== Exercise directions ==
Please continue the passage on Trump and the Republican health-care push from where it stops.

*** Opening Quoted passage ***

Donald Trump campaigned on a promise to replace Obamacare with a more generous and universal system of health-insurance provision. A large swath of congressional Republicans did the same. And yet, once in office, Trump and his party agreed to buck nearly every substantive promise they had made to voters, in service of the donor class’s grotesquely unpopular priorities.
Donald Trump could have launched his presidency with an infrastructure stimulus. Such a bill would have enjoyed broad popularity and bipartisan support. It would have divided the Democratic caucus against itself, and affirmed the president’s credentials as a master deal-maker. Instead, Trump spent his entire “honeymoon” period (such as it was) trying to cajole Congress into gutting Medicaid and federal subsidies for health insurance — policies that made Trumpcare the most unpopular piece of major legislation in the modern era.

*** Closing Quoted passage ***
*** Opening Supplied entries ***

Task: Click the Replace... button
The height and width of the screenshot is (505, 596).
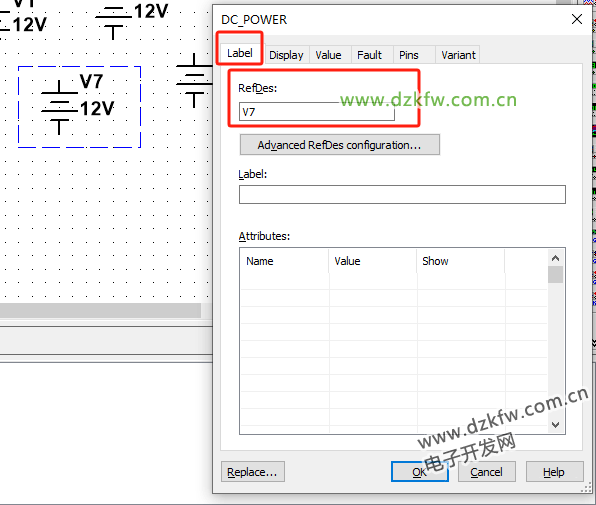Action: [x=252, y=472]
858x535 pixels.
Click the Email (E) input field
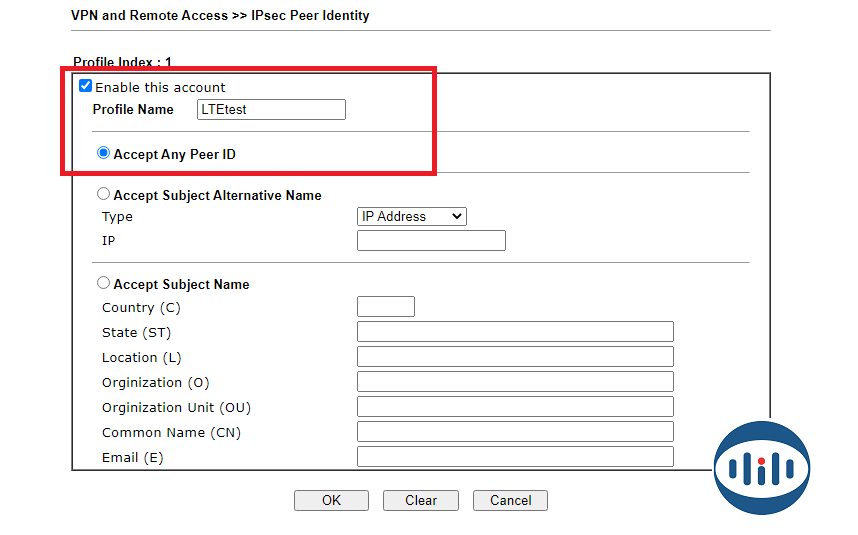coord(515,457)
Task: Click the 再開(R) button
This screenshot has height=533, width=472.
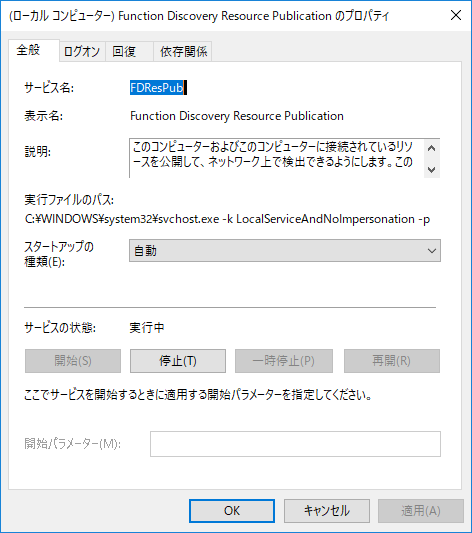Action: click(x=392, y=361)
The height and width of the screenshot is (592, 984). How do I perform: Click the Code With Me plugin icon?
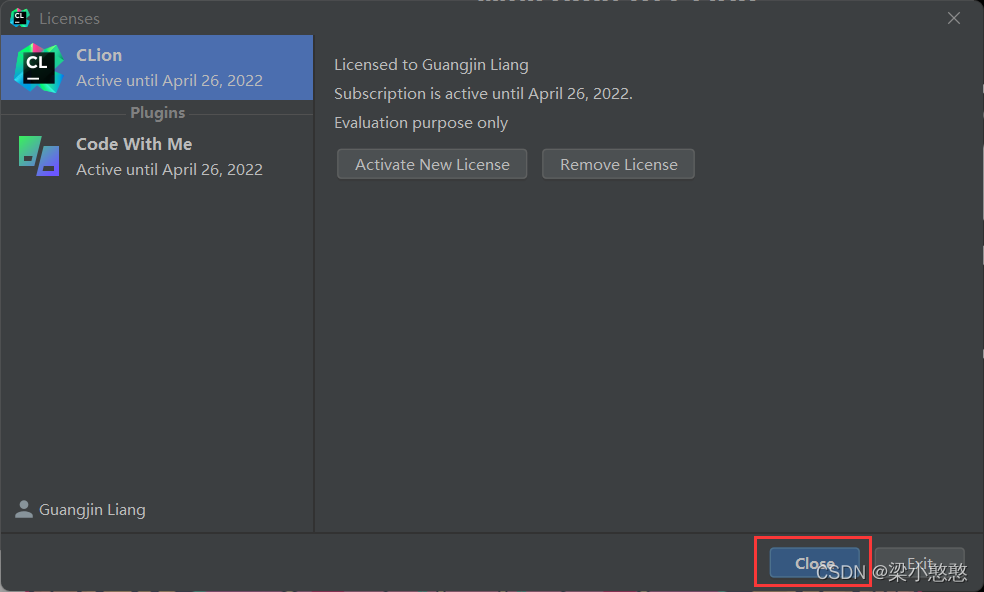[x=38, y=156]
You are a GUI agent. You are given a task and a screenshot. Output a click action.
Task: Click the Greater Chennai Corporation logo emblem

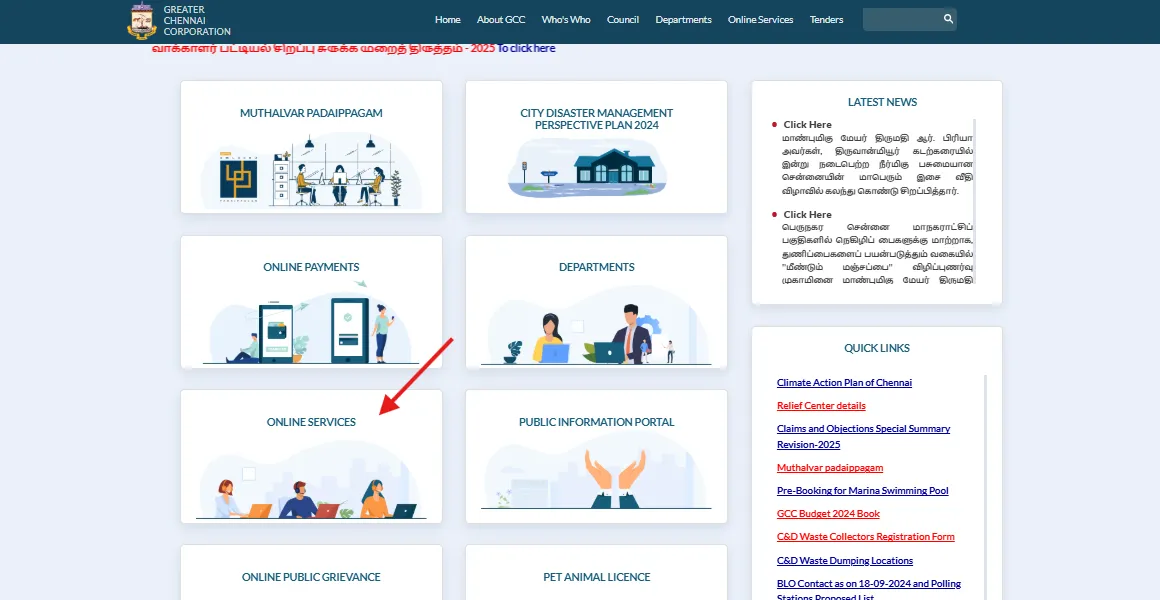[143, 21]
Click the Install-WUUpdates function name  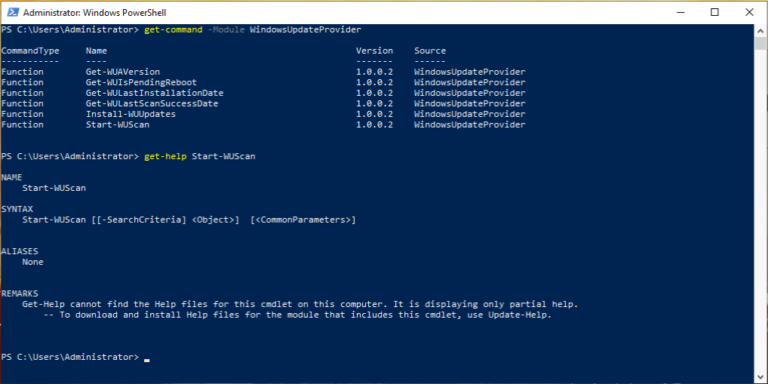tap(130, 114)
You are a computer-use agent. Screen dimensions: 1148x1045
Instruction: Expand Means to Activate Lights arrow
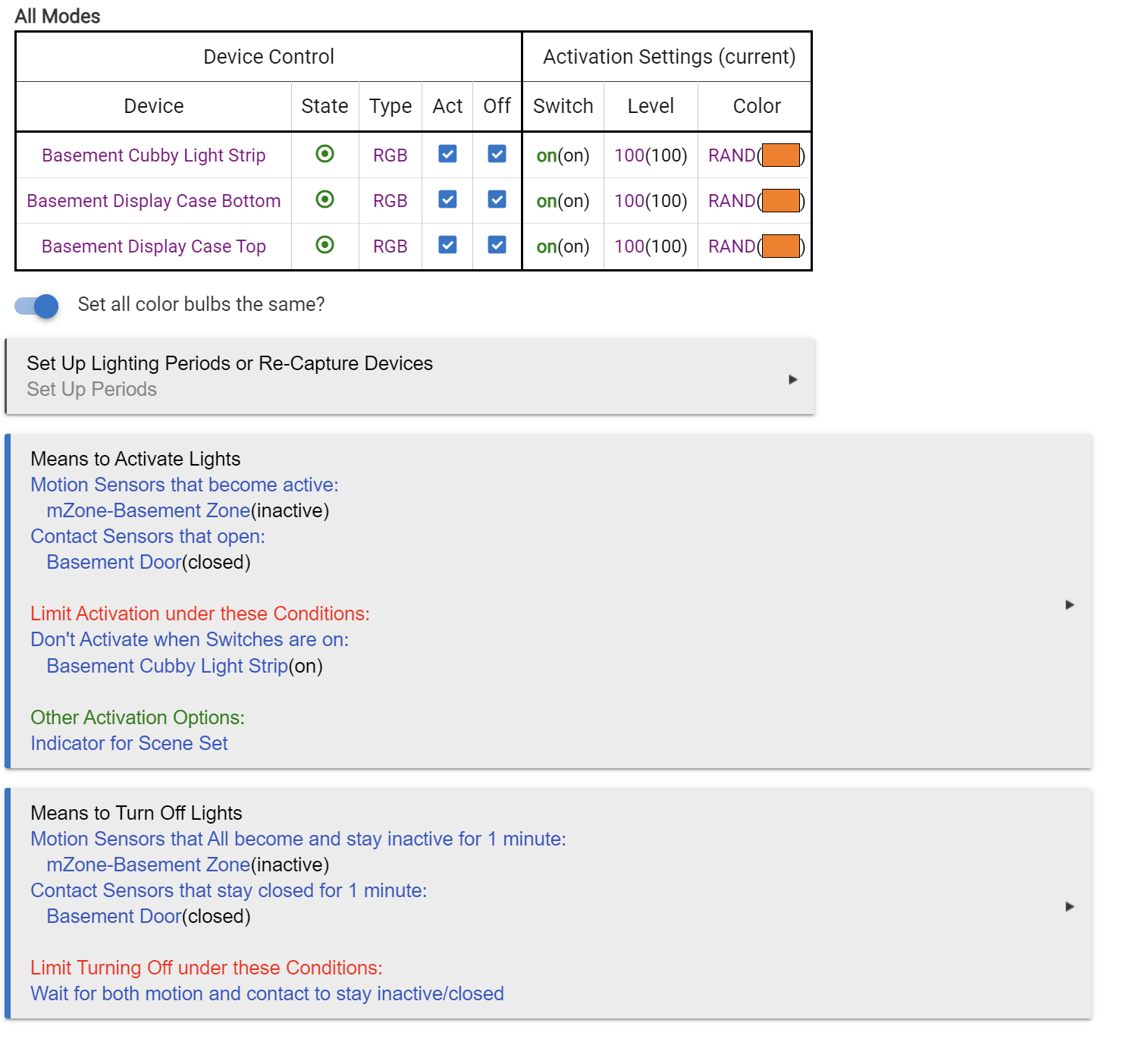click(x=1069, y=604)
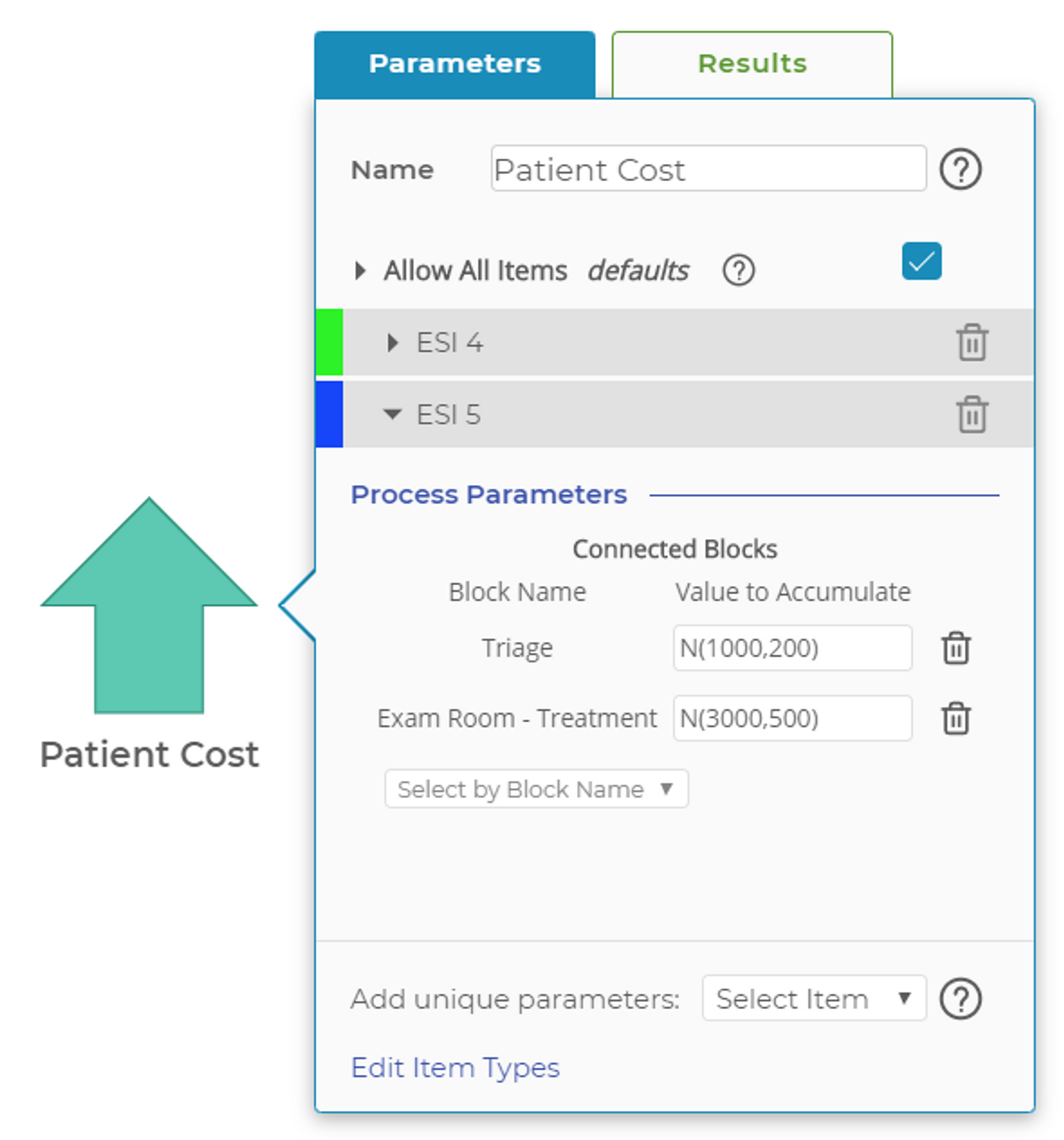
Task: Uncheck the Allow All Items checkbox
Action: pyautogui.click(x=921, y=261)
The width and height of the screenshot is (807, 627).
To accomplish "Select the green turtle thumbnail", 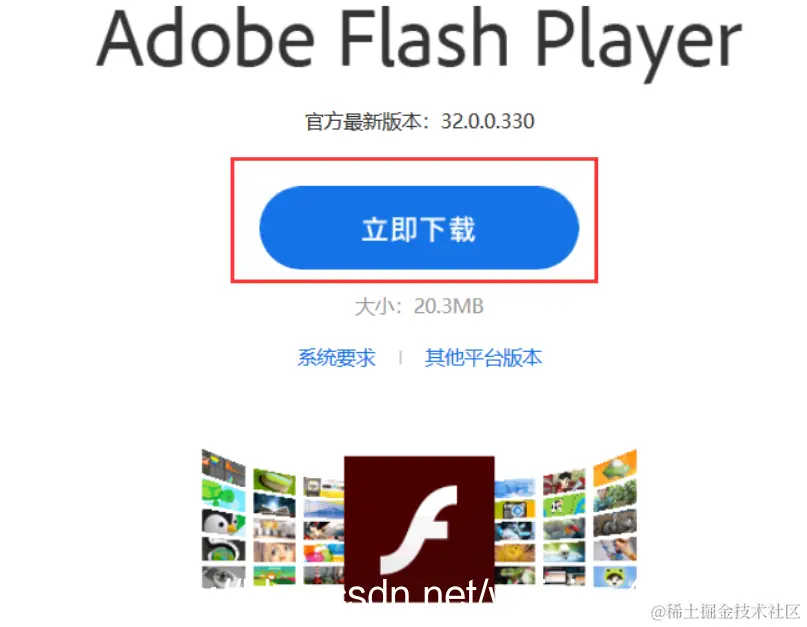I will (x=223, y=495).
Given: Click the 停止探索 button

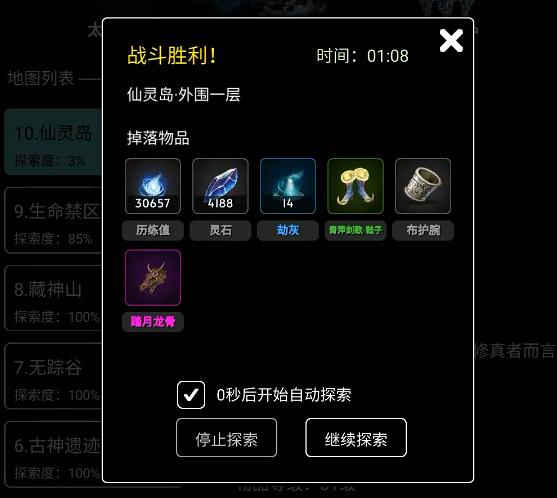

*** Closing Supplied entries ***

== Answer box ==
House Republicans from purple districts could have bucked the toxic bill, and given themselves some insulation from the wrath of “the resistance” in 2018. Instead, the vast majority sacrificed their own political best interests to advance the donor class’s whims.
Senate Republicans could have used their relative political invulnerability to bring Trumpcare into greater conformity with popular opinion. They could have looked at surveys showing that a majority of conservative Republicans support an increase in federal health-care spending, and oppose tax cuts for the rich; observed the near-unanimous opposition to their health-care bill from doctors, hospitals, insurers, retirees, and the disabled; and contemplated their minuscule four-vote majority in the upper chamber — and decided it was time to make a course correction.
Mitch McConnell could have negotiated a bipartisan agreement to appropriate funds shoring up the Obamacare marketplaces, in exchange for measures granting red states greater regulatory flexibility. Such a bill would have been closer to the substantive preferences of Republican voters than Trumpcare ever was. It would have stabilized the individual market and kept premiums in check. And it would have allowed the GOP to honor the Senate’s procedural norms, and collect the plaudits of the centrist press.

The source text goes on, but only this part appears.